Séance n°6 (14 novembre) : Droit d'asile et protection des mineurs isolés

Séance n°6

Le droit d'asile et la protection des mineurs isolés

Textes fondamentaux 

Convention de 1951 relative au statut des réfugiés, Article premier

DÉFINITION DU TERME “RÉFUGIÉ”

A. Aux fins de la présente Convention, le terme “réfugié” s’appliquera à toute personne :

(…)

(2) Qui, (…) craignant avec raison d’être persécutée du fait de sa race, de sa religion, de sa nationalité, de son appartenance à un certain groupe social ou de ses opinions politiques, se trouve hors du pays dont elle a la nationalité et qui ne peut ou, du fait de cette crainte, ne veut se réclamer de la protection de ce pays ; ou qui, si elle n’a pas de nationalité et se trouve hors du pays dans lequel elle avait sa résidence habituelle à la suite de tels événements, ne peut ou, en raison de ladite crainte, ne veut y retourner.

(…)

D. Cette Convention ne sera pas applicable aux personnes qui bénéficient actuellement d’une protection ou d’une assistance de la part d’un organisme ou d’une institution des Nations Unies autre que le Haut Commissaire des Nations Unies pour les réfugiés.

Lorsque cette protection ou cette assistance aura cessé pour une raison quelconque, sans que le sort de ces personnes ait été définitivement réglé, conformément aux résolutions y relatives adoptées par l’Assemblée générale des Nations Unies, ces personnes bénéficieront de plein droit du régime de cette Convention.

 

E. Cette Convention ne sera pas applicable à une personne considérée par les autorités compétentes du pays dans lequel cette personne a établi sa résidence comme ayant les droits et les obligations attachés à la possession de la nationalité de ce pays.

 

F. Les dispositions de cette Convention ne seront pas applicables aux personnes dont on aura des raisons sérieuses de penser :

a) qu’elles ont commis un crime contre la paix, un crime de guerre ou un crime contre l’humanité, au sens des instruments internationaux élaborés pour prévoir des dispositions relatives à ces crimes;

b) qu’elles ont commis un crime grave de droit commun en dehors du pays d’accueil avant d’y être admises comme réfugiées ;

c) qu’elles se sont rendues coupables d’agissements contraires aux buts et aux principes des Nations Unies

 

Charte des droits fondamentaux,18 décembre 2000, (2000/C 364/01),

Article 24 « Droits de l'enfant »

« 1. Les enfants ont droit à la protection et aux soins nécessaires à leur bien-être.
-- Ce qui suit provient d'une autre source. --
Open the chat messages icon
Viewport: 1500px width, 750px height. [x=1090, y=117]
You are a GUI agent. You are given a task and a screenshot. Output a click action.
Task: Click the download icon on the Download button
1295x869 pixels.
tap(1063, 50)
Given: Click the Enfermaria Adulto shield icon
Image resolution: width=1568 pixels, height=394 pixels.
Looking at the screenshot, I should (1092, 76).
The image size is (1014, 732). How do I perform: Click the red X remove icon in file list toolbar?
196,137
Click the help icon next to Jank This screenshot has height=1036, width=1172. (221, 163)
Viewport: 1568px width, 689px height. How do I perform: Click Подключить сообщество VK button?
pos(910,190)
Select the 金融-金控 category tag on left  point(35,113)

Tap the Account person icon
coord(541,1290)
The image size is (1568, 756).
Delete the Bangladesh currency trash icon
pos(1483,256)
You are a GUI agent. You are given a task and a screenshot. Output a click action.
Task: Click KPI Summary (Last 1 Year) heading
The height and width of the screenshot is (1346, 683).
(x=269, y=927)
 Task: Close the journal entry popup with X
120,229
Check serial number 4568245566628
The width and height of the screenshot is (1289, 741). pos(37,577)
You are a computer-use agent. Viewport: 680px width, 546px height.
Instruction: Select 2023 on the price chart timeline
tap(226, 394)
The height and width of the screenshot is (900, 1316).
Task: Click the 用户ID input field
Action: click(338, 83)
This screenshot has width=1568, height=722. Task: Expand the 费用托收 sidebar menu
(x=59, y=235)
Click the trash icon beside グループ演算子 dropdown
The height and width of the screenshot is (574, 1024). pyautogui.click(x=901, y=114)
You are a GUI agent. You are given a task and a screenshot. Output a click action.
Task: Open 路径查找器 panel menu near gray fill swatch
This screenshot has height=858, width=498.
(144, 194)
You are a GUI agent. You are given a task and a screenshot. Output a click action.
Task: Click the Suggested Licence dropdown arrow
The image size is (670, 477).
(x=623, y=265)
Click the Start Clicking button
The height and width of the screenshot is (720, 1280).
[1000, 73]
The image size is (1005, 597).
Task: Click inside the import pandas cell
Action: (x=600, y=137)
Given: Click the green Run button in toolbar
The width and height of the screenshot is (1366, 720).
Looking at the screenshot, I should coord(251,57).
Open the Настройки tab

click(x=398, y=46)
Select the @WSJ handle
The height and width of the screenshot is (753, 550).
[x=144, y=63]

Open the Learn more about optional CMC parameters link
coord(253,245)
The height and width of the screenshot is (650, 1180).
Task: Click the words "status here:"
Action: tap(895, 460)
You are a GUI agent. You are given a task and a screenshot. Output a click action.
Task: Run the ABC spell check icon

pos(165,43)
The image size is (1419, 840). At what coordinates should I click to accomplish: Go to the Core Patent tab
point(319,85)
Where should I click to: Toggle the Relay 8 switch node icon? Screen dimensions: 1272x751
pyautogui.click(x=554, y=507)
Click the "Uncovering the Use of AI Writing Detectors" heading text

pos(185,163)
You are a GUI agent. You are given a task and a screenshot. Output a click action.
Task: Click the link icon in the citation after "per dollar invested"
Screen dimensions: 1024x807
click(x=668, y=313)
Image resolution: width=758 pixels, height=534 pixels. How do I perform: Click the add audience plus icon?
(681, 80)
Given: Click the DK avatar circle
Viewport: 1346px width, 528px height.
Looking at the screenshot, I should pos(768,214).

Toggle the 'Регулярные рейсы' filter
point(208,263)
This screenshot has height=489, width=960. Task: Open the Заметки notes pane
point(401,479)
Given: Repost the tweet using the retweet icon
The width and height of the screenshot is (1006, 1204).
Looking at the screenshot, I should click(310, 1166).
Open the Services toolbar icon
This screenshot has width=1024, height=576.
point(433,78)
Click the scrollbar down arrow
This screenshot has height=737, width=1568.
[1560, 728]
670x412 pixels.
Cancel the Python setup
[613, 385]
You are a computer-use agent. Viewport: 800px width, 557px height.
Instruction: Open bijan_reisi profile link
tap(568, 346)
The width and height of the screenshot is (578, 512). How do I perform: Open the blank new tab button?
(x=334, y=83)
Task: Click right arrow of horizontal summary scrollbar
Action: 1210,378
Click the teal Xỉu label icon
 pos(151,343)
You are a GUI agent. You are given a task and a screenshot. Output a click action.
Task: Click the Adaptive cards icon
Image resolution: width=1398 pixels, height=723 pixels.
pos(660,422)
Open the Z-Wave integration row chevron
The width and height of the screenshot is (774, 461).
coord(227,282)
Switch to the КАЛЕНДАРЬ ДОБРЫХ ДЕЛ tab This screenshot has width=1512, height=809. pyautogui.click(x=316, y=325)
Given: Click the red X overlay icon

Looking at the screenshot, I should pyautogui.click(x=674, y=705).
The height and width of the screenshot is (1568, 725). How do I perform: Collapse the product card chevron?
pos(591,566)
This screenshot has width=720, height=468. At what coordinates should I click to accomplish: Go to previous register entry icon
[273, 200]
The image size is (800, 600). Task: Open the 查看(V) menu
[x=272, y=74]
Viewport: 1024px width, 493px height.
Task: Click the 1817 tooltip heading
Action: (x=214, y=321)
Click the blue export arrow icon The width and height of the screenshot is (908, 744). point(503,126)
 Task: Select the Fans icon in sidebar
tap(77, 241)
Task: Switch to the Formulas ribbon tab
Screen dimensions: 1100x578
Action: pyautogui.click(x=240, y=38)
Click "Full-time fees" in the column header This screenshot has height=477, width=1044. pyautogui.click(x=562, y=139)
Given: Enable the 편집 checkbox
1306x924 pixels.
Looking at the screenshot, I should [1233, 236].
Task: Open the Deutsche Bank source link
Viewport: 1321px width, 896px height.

Ils peuvent exprimer leur opinion librement. Celle-ci est prise en considération pour les sujets qui les concernent, en fonction de leur âge et de leur maturité. 2. Dans tous les actes relatifs aux enfants, qu'ils soient accomplis par des autorités publiques ou des institutions privées, l'intérêt supérieur de l'enfant doit être une considération primordiale. 3. Tout enfant a le droit d'entretenir régulièrement des relations personnelles et des contacts directs avec ses deux parents, sauf si cela est contraire à son intérêt ».

 

 Code civil, Article 388, Modifié par LOI n°2016-297 du 14 mars 2016 - art. 43

« Le mineur est l'individu de l'un ou l'autre sexe qui n'a point encore l'âge de dix-huit ans accomplis.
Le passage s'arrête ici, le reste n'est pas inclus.